在这电光火石之际,兰莛眉梢微抬,意料之中的声音忽而响起。
“且慢。”
众人闻声齐刷刷侧目,人群自动朝两侧分开,顺嫔步履生风,径直从后方走出。
不等旁人多说,她长臂一伸,将瑟瑟发抖的姜妮子拽到自己身后牢牢护着,抬手轻掸衣袖,目光直直钉在冯令婉的脸上。
“姑娘怕是看错了,方才是姑娘追逐飞蝶,疾步冲撞过来,并非这宫女行路莽撞,茶水泼洒实属意外,错不在她,何须跪地磕头赔罪?”
冯令婉横行惯了,从未有人敢当众拂她颜面。
她抬眼打量顺嫔一身华服,只觉其气度雍容,绝非普通低位嫔妃,心底隐隐生出几分忌惮,可众目睽睽之下,到底不肯落了气势,依旧梗着脖子嘴硬辩驳。
“不过是个卑贱宫女,纵然是我撞的她,她弄脏我的新衣便是有错,奴婢伺候人本就该小心谨慎,弄污我的衣裳,跪我一跪也是理所应当!”
顺嫔闻言,唇角勾起一抹冷笑:“宫中规矩,论礼不论势,行路嬉闹冲撞宫人,是小主失仪在先。”

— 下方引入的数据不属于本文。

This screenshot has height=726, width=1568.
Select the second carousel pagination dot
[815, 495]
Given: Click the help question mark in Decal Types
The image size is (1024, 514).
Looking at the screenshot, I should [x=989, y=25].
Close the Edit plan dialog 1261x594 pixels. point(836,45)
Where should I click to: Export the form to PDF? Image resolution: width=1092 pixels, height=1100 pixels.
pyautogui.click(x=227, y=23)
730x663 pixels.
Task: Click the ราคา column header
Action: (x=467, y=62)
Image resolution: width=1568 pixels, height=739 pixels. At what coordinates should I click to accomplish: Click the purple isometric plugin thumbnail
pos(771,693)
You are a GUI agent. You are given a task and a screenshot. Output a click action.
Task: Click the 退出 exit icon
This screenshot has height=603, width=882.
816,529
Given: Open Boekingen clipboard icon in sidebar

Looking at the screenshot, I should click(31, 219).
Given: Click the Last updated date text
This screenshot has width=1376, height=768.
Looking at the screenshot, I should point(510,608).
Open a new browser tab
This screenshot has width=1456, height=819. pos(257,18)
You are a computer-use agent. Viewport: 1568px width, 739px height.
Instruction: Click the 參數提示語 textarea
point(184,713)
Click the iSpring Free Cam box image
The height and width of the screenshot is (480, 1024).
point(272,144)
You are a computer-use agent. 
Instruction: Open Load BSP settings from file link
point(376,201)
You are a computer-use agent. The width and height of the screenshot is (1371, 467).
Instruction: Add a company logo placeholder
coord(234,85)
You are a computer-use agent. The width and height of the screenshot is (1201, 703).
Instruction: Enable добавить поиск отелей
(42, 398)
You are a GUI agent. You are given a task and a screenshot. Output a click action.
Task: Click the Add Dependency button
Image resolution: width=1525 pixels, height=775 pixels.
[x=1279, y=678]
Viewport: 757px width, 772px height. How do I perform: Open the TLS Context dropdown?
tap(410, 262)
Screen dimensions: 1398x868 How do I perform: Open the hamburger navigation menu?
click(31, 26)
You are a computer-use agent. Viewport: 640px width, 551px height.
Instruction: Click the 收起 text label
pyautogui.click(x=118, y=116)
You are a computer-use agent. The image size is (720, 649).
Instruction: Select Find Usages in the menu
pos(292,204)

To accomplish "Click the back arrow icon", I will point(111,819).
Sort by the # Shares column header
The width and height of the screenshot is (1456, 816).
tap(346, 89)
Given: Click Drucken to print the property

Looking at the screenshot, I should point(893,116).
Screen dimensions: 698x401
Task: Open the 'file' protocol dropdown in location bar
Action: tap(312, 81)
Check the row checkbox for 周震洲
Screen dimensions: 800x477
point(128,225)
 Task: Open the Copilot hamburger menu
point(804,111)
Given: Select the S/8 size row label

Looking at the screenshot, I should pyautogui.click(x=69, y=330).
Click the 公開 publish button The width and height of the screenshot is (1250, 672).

“今日满园权贵女眷在此,小主身为世家贵眷,不思端庄守礼,反倒当众恃强欺弱,若是传出去,旁人不知是赞皇后治下宽和,还是笑冯家教女无方?”
这话明着说理,实则句句敲打冯家颜面。
冯令婉瞬间被噎得脸色涨红,又气又急,偏是半句反驳不出,年少气盛的怒火直冲头顶,她气急败坏扬起手,便要狠狠扇向姜妮子泄愤!
众人也不知是惊骇还是兴奋,惊呼连连。
倏然间,园外传来内侍高亢绵长的通传声:“皇后娘娘驾到——”
一声传报落下,满园瞬间寂静无声。
众人齐齐俯身行礼,无人再敢多言半句。
冯令婉扬起的手骤然顿在半空,眼底的戾气瞬间化作委屈。
靠山已至,她再无半分忌惮,当即收了凶态,提着裙摆转身快步朝入口处奔去。
远远望见凤驾仪仗,她扑上前去,软软屈膝,嗓音带着刻意憋出来的哭腔,委屈十足地告状。
“姑母,您可要为婉儿做主啊!”
贺兰莛挠了挠脑袋,觉着这剧情太枯燥了些,当初读到这段两方针锋相对的情节的时候,自己应当是跳着看的。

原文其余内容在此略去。